▸ RECORDS SHOWN
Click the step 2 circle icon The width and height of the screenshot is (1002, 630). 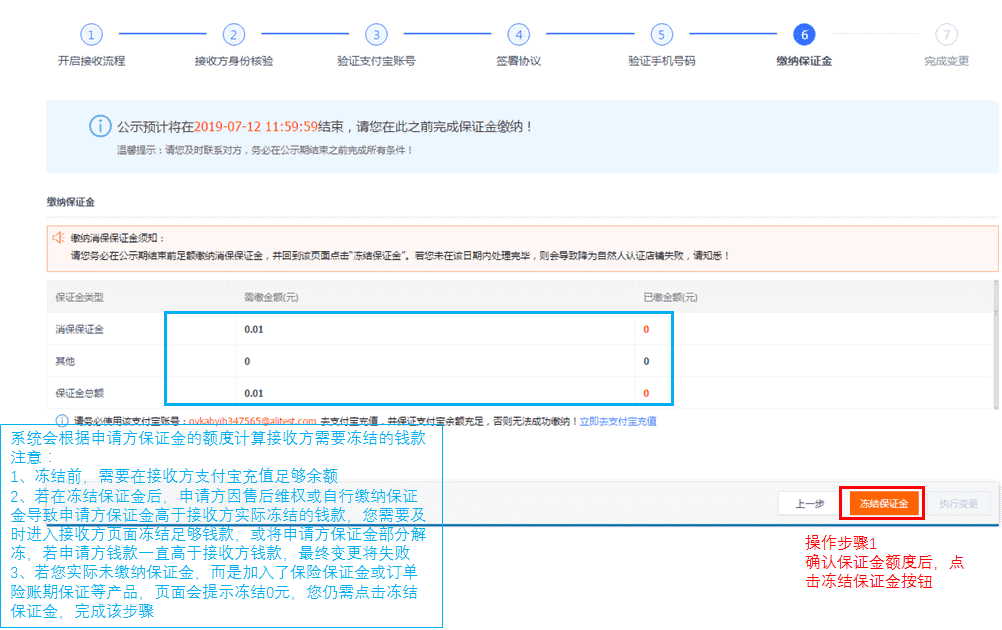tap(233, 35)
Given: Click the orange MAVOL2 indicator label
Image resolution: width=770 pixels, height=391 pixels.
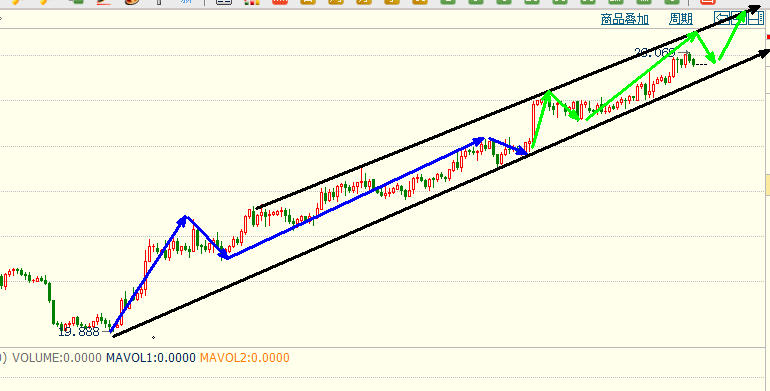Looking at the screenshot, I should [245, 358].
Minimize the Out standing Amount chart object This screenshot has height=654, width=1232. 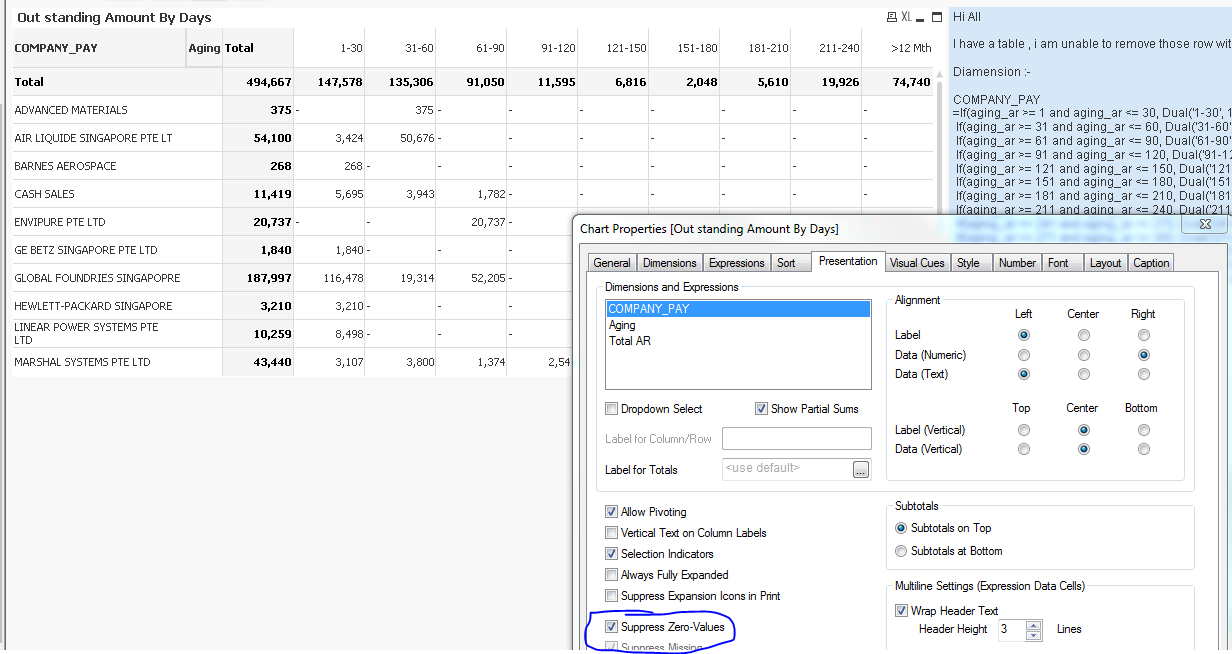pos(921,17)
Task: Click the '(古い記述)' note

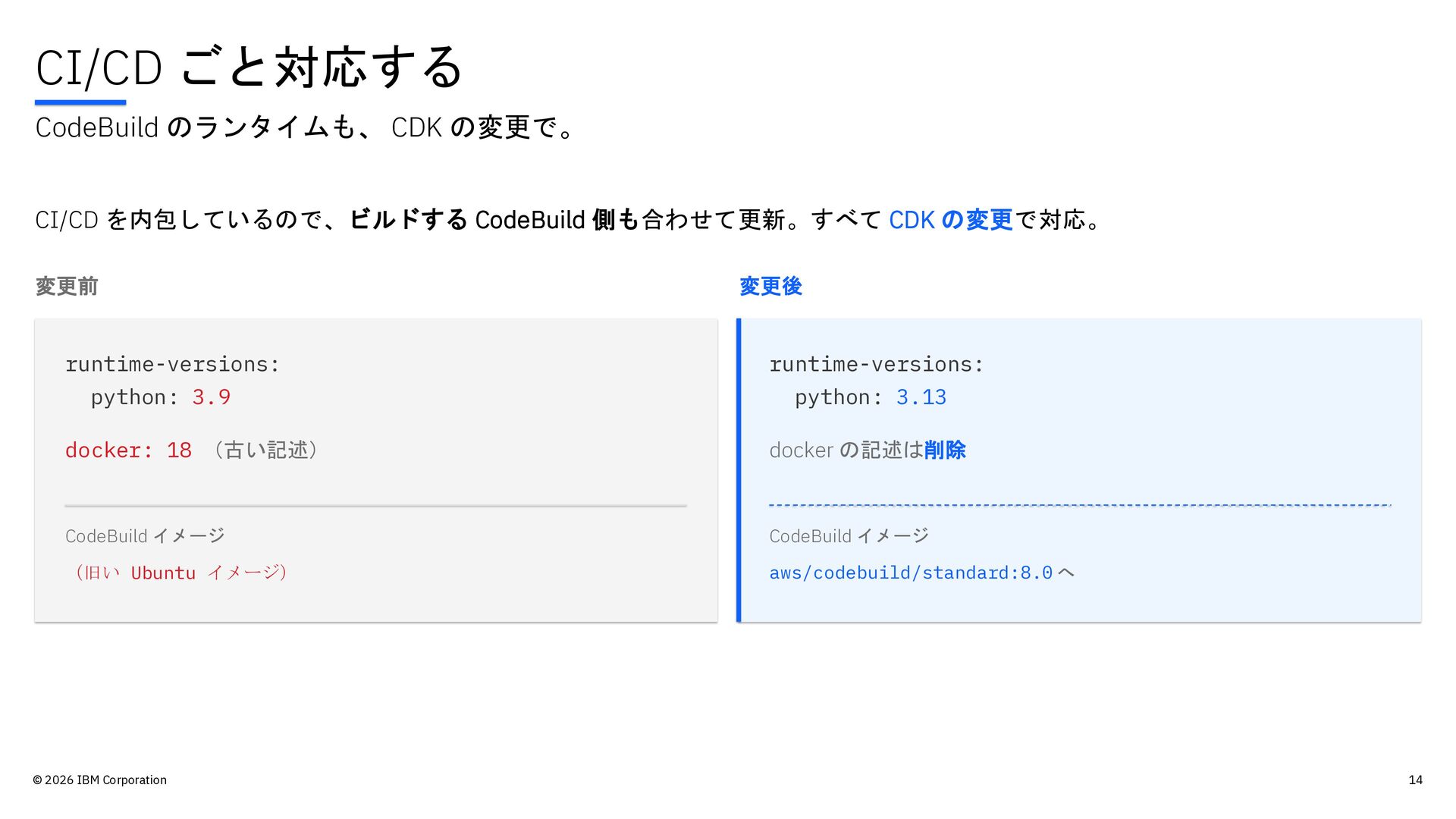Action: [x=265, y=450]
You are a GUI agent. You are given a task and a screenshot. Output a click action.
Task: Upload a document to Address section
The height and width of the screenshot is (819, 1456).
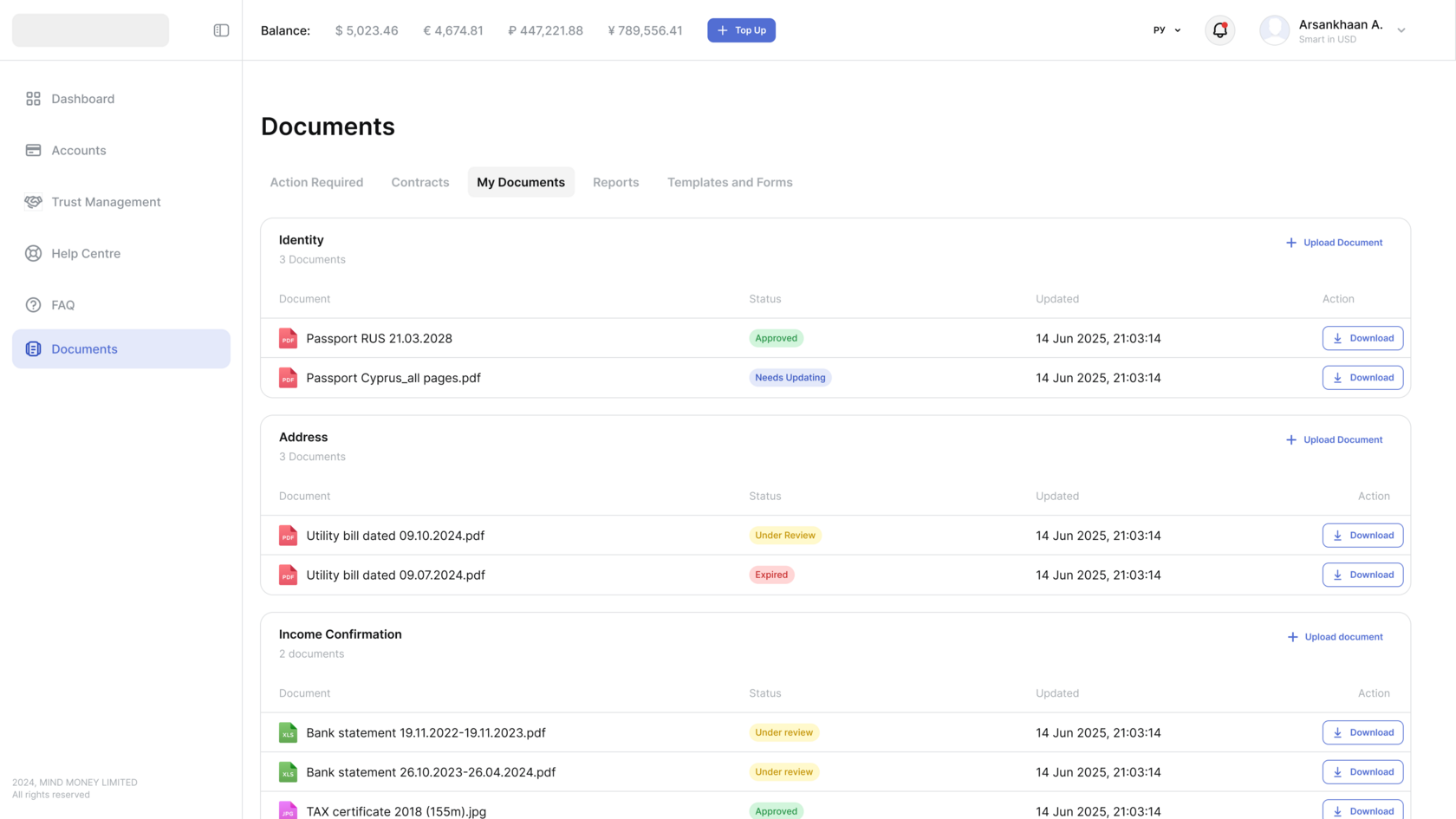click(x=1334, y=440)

▸ GIVEN TASK
Can you copy word for word every line from the one containing "Task: Click the '(古い記述)' note" through the final line of the rows, without the pictures?

▸ RESPONSE
Task: Click the '(古い記述)' note

Action: [x=265, y=450]
You are a GUI agent. You are given a task and a screenshot. Output a click action.
Task: Upload a document to Address section
The height and width of the screenshot is (819, 1456).
click(x=1334, y=440)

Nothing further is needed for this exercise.